Elle était à nouveau arrivée
en retard, essoufflée Pauline, jeune femme de 23 ans, étudiante, dont les
grands yeux bleu-clair semblaient apeurés lorsqu’elle s’installa
dans le bureau. Son regard fouillait la pièce, sa respiration
était retenue. Elle passait sans arrêt la main dans ses cheveux
non pas pour les réinstaller, mais comme pour chasser des peurs.
Elle commença par parler de ses difficultés à vivre, de ses doutes
et de son indécision, de cette terrible exigence qu’elle avait d’elle
même, mais qui l’amenait à renoncer dès qu’elle touchait
l’issue des projets qu’elle mettait en place, de son échec
universitaire.
Elle parlait de ce comportement très tranché qu’elle avait
dans sa relation aux autres et qui de fait l’isolait. Elle parlait de sa
souffrance.
Plus jeune enfant d’une famille de trois, elle a deux frères. A
l’âge de 9 ans un jeu avec son aîné (il a 15 ans à l’époque) se
termine par des attouchements et une découverte sexuels. Durant les deux années qui vont
suivre, ces jeux se reproduiront allant jusqu’à une sexualité coïtale.
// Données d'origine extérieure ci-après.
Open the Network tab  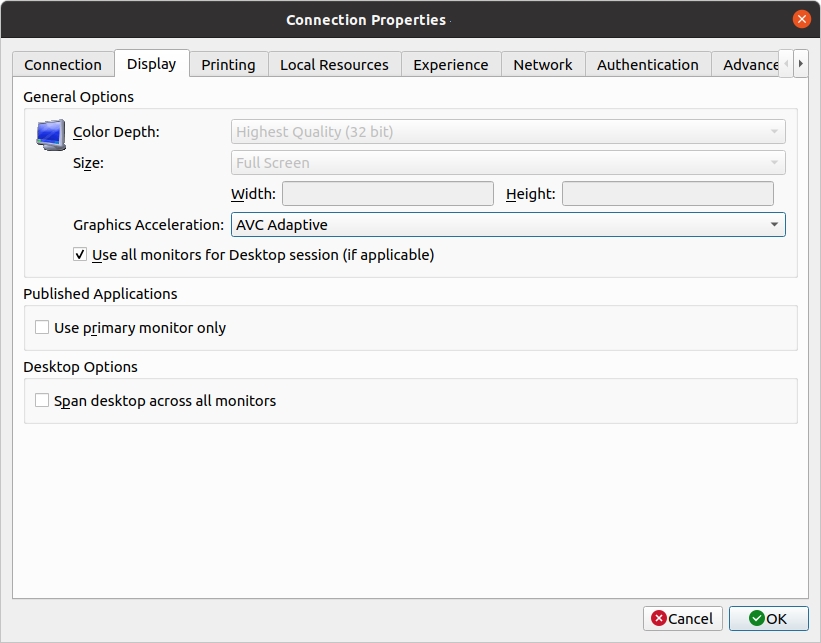pyautogui.click(x=543, y=65)
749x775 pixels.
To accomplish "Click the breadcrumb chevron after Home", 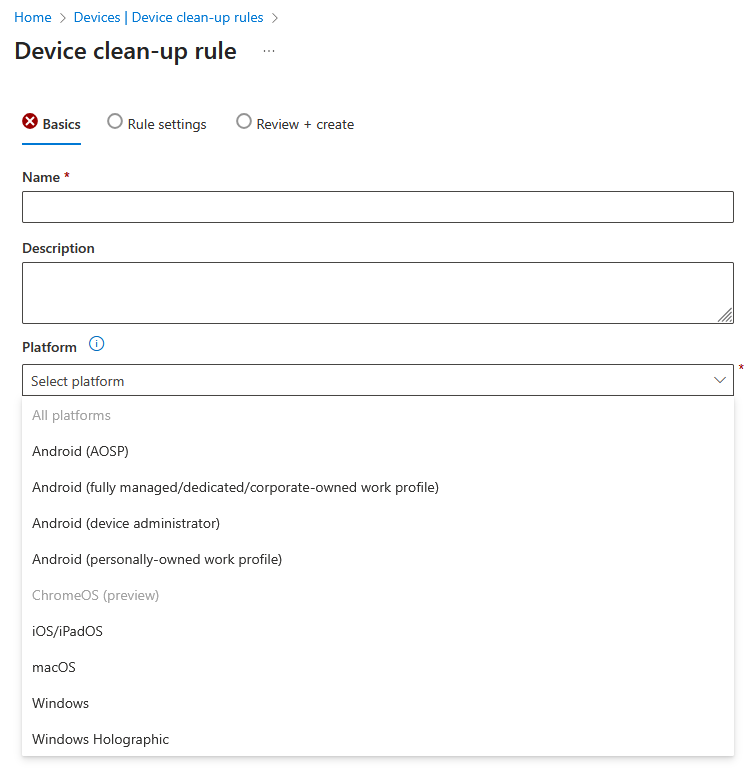I will pyautogui.click(x=63, y=18).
Elle pourra dire à la fois ce sentiment de contrainte et de
désir diffus qu’elle ressentait, quand elle allait rejoindre son
frère dans sa chambre.
Le temps de la parole était venu pour elle. Le dire enfin aux
parents, lever le secret. Elle sentait qu’elle devait d’abord en
parler avec son père. Elle le décrit alors extrêmement gêné,
dit qu’il a un discours banalisateur sentant derrière un souci de
disculper le fils. Et c’est alors qu’il révéla qu’il avait eu lui-même
des jeux sexuels avec la plus jeune de ses sœurs, jeux sur la nature desquels il restera
silencieux mais suffisamment explicite. «on ne peut pas dire qu’ils
étaient complètement sexuels».
Alors seulement un souvenir lui revint, celui d’un lapsus répétitif
de son père qui, quand elle était petite, au lieu de la prénommer
PAULINE, la prénommait PASCALE, prénom de la plus jeune des sœurs
du père.
Entre inceste et «Oedipe», désirs indicibles.